WWW-Links

Das breite Spektrum meiner Interessen als stetig wachsende Linkliste.

Wo sich Eisen versteckt

ist nicht selten Silber und Kupfer auch verborgen.

Und es war ein wunderschöner Sonntagnachmittag, wir zwei Frauen hatten uns zu später Morgenstund ausgiebig verköstigt, also nahe liegend nach solch Festschmaus sich in luftige Höhe zu bewegen. Nach wie vor treibt mich das Interesse für Bergbau und Industriegeschichte in solch vergessene Gebiete. Meine Liebste, die Geschichtsgelehrte, zumindest Kunstgeschichte, entwickelt zunehmend eine gewisse Faszination fürs Fachgebiet Geologie was zweifelsohne in tiefen Bergbaugeheimnissen ein starkes Team abgibt. Hinzukommend sind oft solch Industrierelikte in prächtigster Landschaft anzutreffen.
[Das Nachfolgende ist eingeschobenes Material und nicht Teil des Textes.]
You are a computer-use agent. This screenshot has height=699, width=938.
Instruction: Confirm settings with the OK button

Auch so am Gegenende der Schmelza, die damalige Seilbahn, ursprünglich meinerseits irrtümlicherweise mit dem Eisen in Verbindung gebracht, war doch deren Silber und Kupferverhütung von deutlich grösserer Bedeutung.
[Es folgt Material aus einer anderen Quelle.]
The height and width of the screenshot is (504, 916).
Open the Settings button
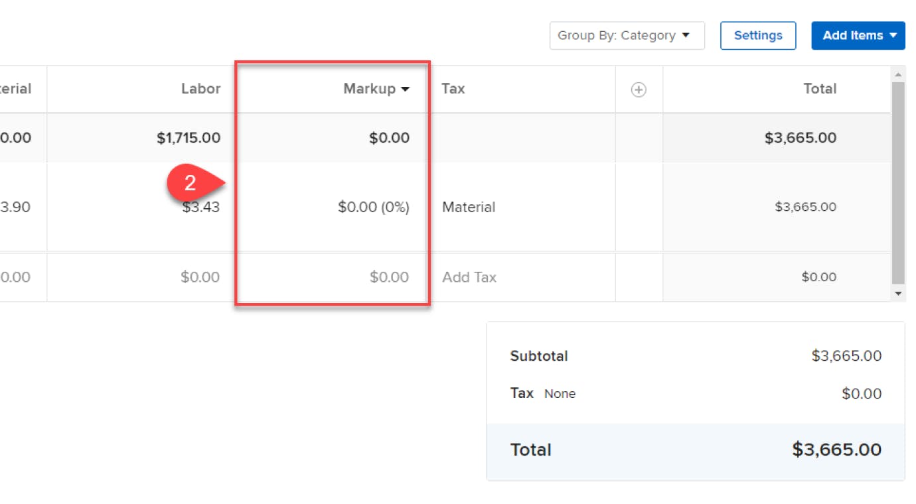tap(758, 36)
Also wir zwei Mädels im Stechschritt zu den Silber und Kupferminen Ursera ein wahrhaft kaum glaubhaft schönes Gebiet und, im wissen das nur wenige sich hier her verirren dürften, ein äusserst ruhiger Ausflug und doch voller Impressionen.


Knappengebäude

Wie so oft war auch hier mein zeitlicher Rahmen viel zu eng gesteckt um all die interessanten Zeugen der Industrialisierung genauer zu erkunden was klar einer zweiten Expedition Vorschub leisten wird. Alleweil gilt es noch in der Felswand den Römerstollen zu finden, welcher, bekannter weise ungesichtet geblieben sein soll. Auch nicht gefunden hatten wir den beschriebenen Stollen Betlehem den es schien uns bei deren Suche weder ein Stern noch eine Halde erleuchtet zu haben doch kommend solle die Suche ihre Fortsetzung finden.
Altes Bahntrasse von den Gruben zu der ehemaligen Bergstation der Seilbahn

Zweifelsohne gab es etliche Stollen und Löcher durch welche wir hin durchkriechen müssten. Und im Unterschied zu so mach Grube waren hier, wie im Erzbett Mürtschenalp, wieder riesige unbewachsene Halden von den Mundlöchern, was die Suche der einzelnen Eingängen deutlich vereinfachte und eindeutig effizienter gestaltete.
Wassergefüllte Abteufung im Stollen Cantina, man schreibt sie seie 6 Meter tief. Der Grund ist mit viel LED-Licht wage zu erkennen.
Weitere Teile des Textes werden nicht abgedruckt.